The vertical bending mechanism is now operated. The cylinder 50 lifts the H-frame through a predetermined distance so that the projections 54, 55 of the H-frame 51 and the projections 56, 57 of the fork 53 raise the wire into the position shown in FIG. 5c, upward movement of the ends of the wire being prevented by the stops 46, 46a. The vertical spacing between the H-frame 51 and the fork 53, and hence between the projections 54, 55 on the one hand and the projections 56, 57 on the other hand, determines the angle of inclination of the wire portions 3d, 3e adjacent the dies 30, 31. As rotation of the dies 30, 31 continues, the carriages 16, 17 continue to move together and the wire portions 3d, 3e wrap round the die bodies 41, 41a to form spiral loops 3f, 3g as shown in FIG. 5d. The pitch of the spiral and hence the height of the coil is determined by the inclination of the wire portions 3d, 3e in FIG. 5c and can therefore be varied by changing the spacing of the fork 53 with respect to the frame 51.
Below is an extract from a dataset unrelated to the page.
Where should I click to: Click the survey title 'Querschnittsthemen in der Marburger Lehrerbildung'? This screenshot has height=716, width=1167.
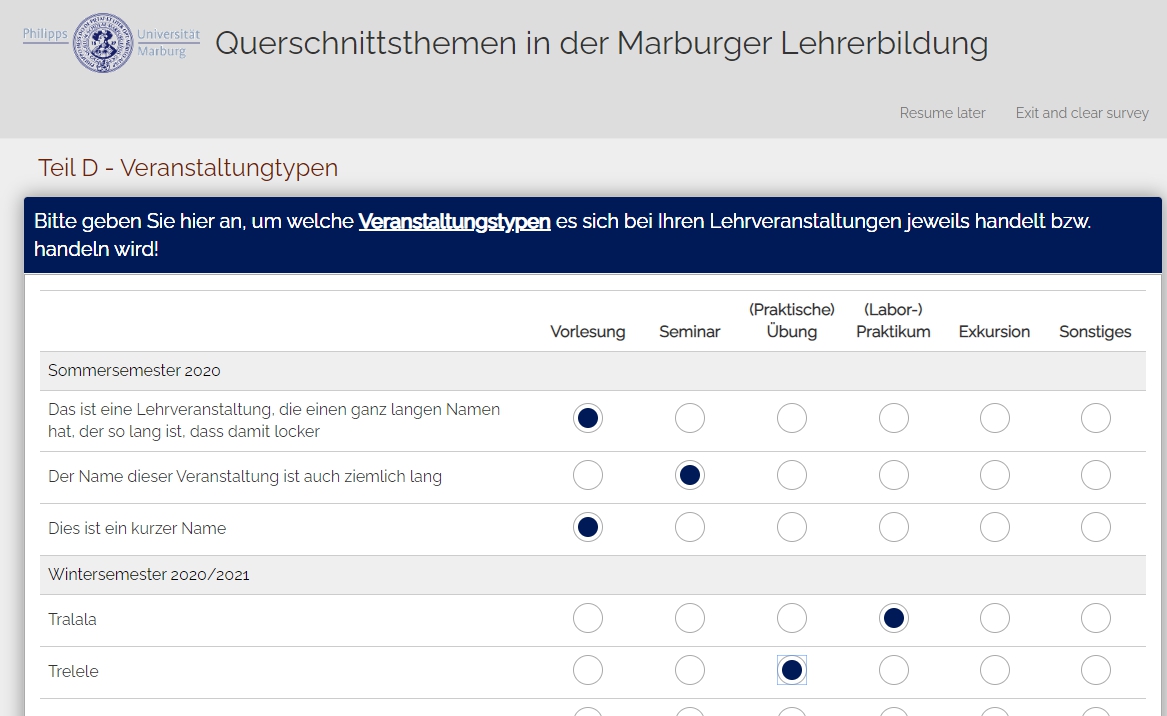tap(601, 43)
The wire section 3 is now lifted off the dies 30, 31 and subjected to a further bending operation to turn in the ends 3h, 3i and complete the double spring element described in our aforesaid European Patent Application. As soon as the wire secion 3 has been removed from the dies 30, 31 the carriages 16, 17 are free to move apart to the starting position under the influence of the return mechanism including the ram member 29. The operations are then repeated with another wire section 3.